In a compelling New York Times op-ed, Beth Merfish urges women who have had abortions to speak out. ...

... Washington Post Editors: "On Wednesday, just before the Fourth of July holiday, North Carolina Republicans added a slew of anti-abortion restrictions at the last minute to a bill otherwise concerned with banning Sharia law (already a questionable endeavor, but never mind that now). Any law that will limit women's access to abortion and to much other health care deserves a public hearing. Honesty about the true motivation of these laws would be welcome, too."

Another GOP 2012 Post-Mortem, This Time Featuring the Wisdom of Brownback. AP: " Kansas Gov. Sam Brownback said Friday that Republican presidential nominee Mitt Romney focused too narrowly on economic issues during last year's campaign and that the GOP needs to stick to its principles on social issues such as gay marriage and abortion."

Local News

Michael Barbaro & David Chen of the New York Times: "Eliot Spitzer, who resigned as governor of New York five years ago amid a prostitution scandal, is re-entering political life, with a run for the citywide office of comptroller and a wager that voters are ready to look past his previous misconduct." CW: Weiner for mayor & Spitzer for comptroller. What a lineup. Should we really embrace politicians because they have managed to refrain from sexually exploiting young women for a couple of years? ...

... Andy Borowitz: "In a stunning bid for a political comeback, former Italian Prime Minister Silvio Berlusconi said today that he was considering running for office in New York City.... Mr. Berlusconi said that he was unconcerned by rumors of a possible bid for office in New York by another former European politician, Dominique Strauss-Kahn."

Corey Johnson of the Center for Investigative Reporting: "Doctors under contract with the California Department of Corrections and Rehabilitation sterilized nearly 150 female inmates from 2006 to 2010 without required state approvals.... The women were signed up for the surgery while they were pregnant and housed at either the California Institution for Women in Corona or Valley State Prison for Women in Chowchilla, which is now a men's prison. Former inmates and prisoner advocates maintain that prison medical staff coerced the women, targeting those deemed likely to return to prison in the future." ...

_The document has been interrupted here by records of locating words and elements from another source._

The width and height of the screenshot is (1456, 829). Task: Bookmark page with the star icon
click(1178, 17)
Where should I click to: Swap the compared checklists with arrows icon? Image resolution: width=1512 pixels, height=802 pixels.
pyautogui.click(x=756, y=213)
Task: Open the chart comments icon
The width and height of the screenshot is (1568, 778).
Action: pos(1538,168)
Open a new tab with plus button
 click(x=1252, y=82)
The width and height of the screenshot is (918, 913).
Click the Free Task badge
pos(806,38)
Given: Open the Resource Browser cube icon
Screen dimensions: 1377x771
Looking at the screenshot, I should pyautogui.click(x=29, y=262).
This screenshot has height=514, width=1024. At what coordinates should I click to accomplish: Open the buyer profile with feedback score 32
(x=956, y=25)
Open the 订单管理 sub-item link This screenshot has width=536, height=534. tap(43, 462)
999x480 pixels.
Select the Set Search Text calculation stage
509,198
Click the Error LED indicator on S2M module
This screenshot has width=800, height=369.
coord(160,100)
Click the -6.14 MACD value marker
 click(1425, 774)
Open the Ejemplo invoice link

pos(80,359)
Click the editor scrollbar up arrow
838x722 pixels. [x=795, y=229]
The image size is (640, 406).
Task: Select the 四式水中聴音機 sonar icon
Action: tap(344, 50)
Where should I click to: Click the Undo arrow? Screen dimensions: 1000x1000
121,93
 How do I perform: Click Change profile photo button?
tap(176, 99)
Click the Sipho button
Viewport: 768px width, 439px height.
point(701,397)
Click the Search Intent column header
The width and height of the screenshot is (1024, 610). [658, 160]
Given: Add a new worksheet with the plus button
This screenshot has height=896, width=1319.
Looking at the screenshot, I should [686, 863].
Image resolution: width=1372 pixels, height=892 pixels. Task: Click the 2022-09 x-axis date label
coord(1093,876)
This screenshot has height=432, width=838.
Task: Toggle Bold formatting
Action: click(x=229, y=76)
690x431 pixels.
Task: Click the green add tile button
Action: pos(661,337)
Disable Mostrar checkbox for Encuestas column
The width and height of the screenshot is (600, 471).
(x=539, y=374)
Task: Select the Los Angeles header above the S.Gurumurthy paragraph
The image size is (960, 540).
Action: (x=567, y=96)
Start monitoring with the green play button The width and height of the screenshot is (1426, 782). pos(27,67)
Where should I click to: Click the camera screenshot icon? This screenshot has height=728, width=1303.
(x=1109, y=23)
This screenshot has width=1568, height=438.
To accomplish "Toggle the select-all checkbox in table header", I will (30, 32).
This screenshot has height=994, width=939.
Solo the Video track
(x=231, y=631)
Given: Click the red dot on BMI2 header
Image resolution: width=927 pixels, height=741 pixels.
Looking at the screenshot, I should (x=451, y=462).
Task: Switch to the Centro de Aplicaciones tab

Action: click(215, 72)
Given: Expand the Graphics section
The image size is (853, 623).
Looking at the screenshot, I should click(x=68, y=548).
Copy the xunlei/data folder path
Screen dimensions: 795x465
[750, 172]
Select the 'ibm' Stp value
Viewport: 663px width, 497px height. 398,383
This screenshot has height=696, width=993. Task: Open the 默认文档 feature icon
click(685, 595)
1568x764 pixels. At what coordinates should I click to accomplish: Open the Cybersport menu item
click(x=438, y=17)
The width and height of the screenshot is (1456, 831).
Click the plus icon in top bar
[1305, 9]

     ... Update. Charles Pierce comments.

News Ledes

AP: "Teresa Heinz Kerry, the wife of U.S. Secretary of State John Kerry and heir to a ketchup company fortune, was hospitalized in critical but stable condition Monday, a day after showing symptoms consistent with a seizure, a person in close contact with the family said." ...

     ... Boston Globe Update: "The health of philanthropist Teresa Heinz Kerry has improved at Massachusetts General Hospital in Boston where the wife of Secretary of State John F. Kerry is now considered to be in fair condition, an improvement from the critical condition she was in on Sunday."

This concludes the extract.